═════ Trecho de origem

E é na década de 90 que aparece de forma mais evidente uma aceitação e identificação, por muitas vezes declarada, para com os mais variados aspectos da cultura afro-brasileira, tendo suas causas ligadas desde a percepção do negro como um potencial consumidor emergente, até a discussão e implementação de políticas e legislações ligadas a esse segmento da população. Dessa forma, a sociedade em linhas gerais faz como regra e não mais como exceção, um crescente movimento de reconhecimento do negro.
A despeito desse quadro as desigualdades “reais” continuam a permanecer entre brancos e não-brancos nos mais diversos campos da vida social, o que pode ser constatado a partir de dados oficiais do próprio Governo Federal, das Organizações das Nações Unidas e institutos de pesquisa, revelando de forma inequívoca tal situação.

══════════
═════ Linhas de dados

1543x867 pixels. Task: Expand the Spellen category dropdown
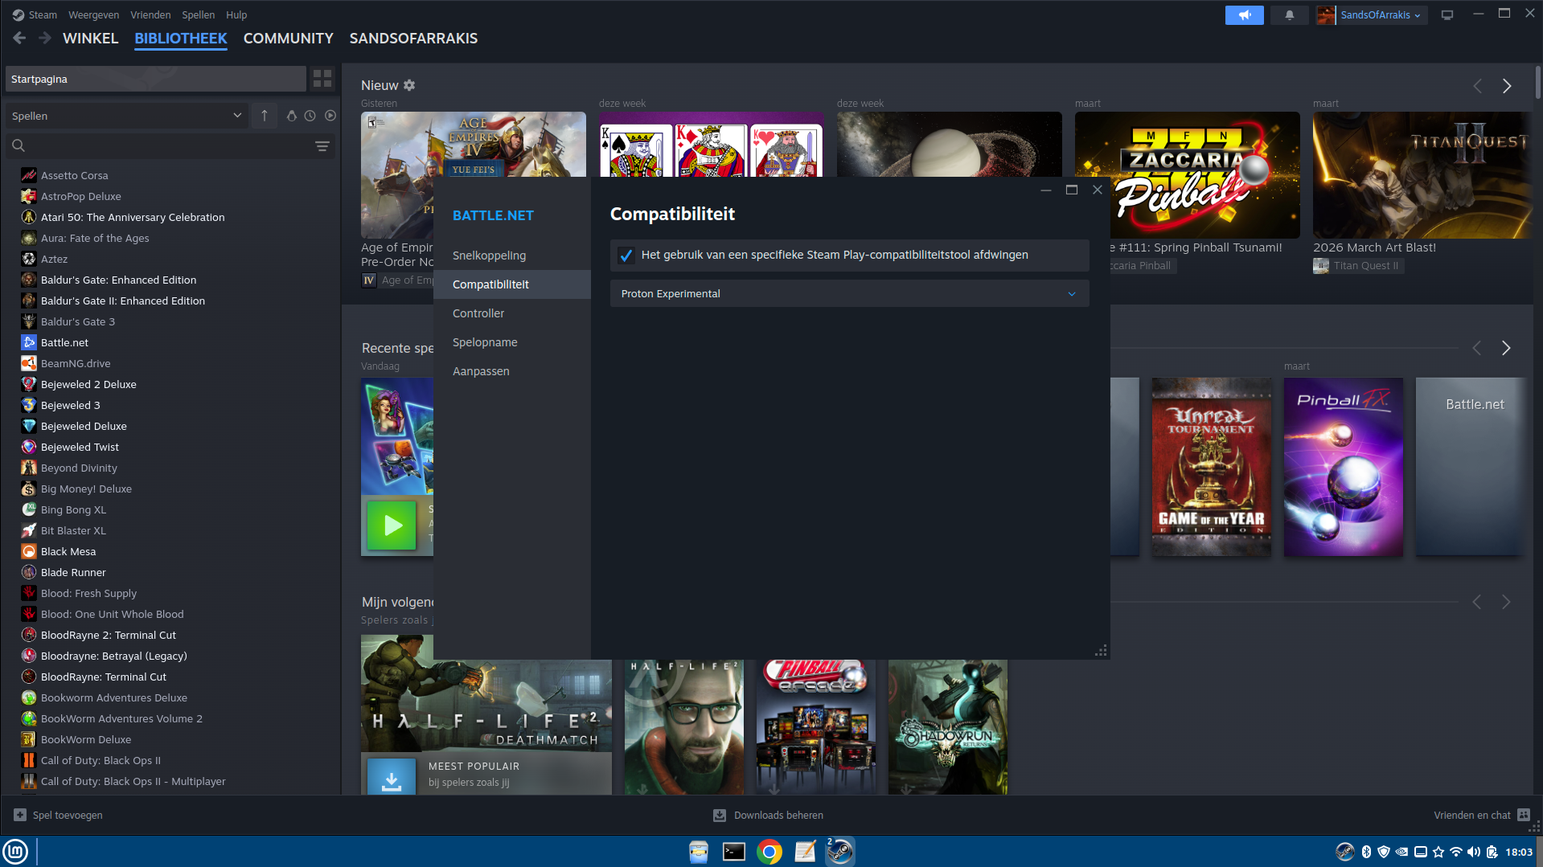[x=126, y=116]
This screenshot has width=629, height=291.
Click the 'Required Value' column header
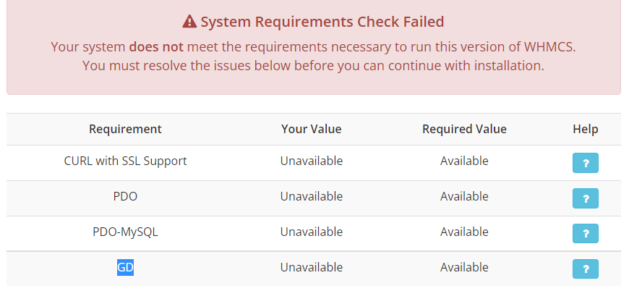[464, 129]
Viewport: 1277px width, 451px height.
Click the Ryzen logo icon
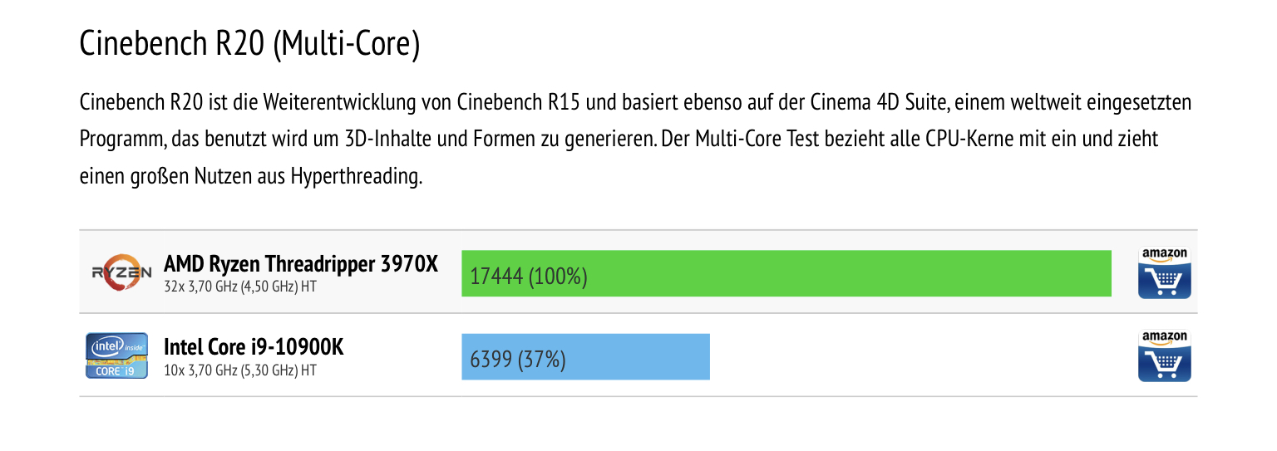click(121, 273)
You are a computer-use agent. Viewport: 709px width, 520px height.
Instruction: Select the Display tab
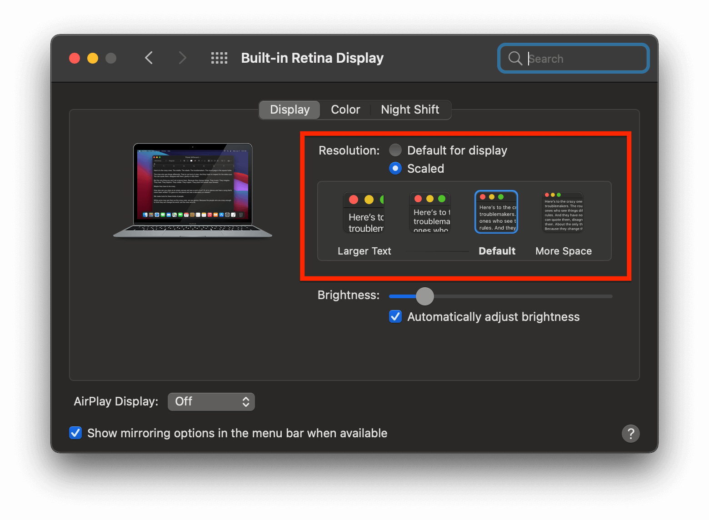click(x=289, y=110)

══════════

Instrução dada: Transcreva sem alterações, do trecho sobre a cultura afro-brasileira, tudo o que vai de "A despeito desse" até "inequívoca tal situação.". Os registros não entram nesta tarefa.

Exercício resolvido:
A despeito desse quadro as desigualdades “reais” continuam a permanecer entre brancos e não-brancos nos mais diversos campos da vida social, o que pode ser constatado a partir de dados oficiais do próprio Governo Federal, das Organizações das Nações Unidas e institutos de pesquisa, revelando de forma inequívoca tal situação.